• DATA FOR THIS EXERCISE
Segment Open
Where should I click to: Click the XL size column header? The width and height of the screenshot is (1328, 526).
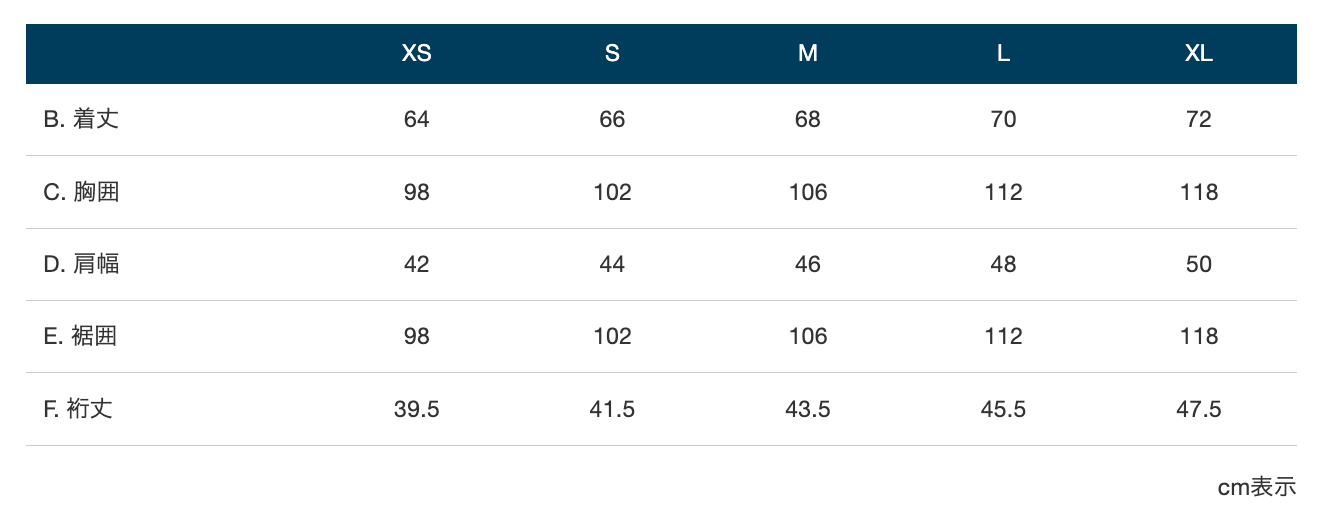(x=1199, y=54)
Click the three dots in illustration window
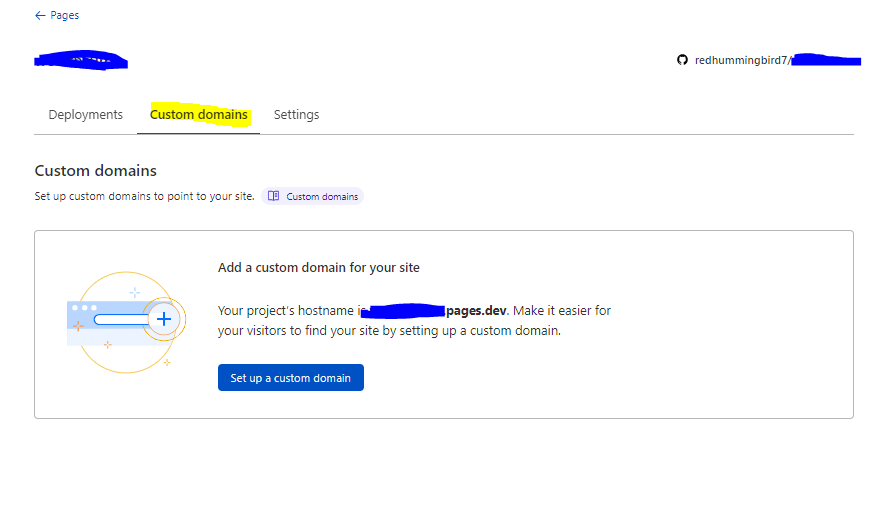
Segment Closed
Segment Open
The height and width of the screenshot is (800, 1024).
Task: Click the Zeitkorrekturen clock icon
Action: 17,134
Segment Closed
• INSTRUCTIONS FOR THE TASK
When you reach the line with "Where should I" in the records above, start writing out each line exactly, and stop after the line with "Click the three dots in illustration window". Pictures stay out.

• PROBLEM SOLUTION
Where should I click to: Click the XL size column header? The width and height of the screenshot is (1328, 526).
(x=1199, y=54)
Click the three dots in illustration window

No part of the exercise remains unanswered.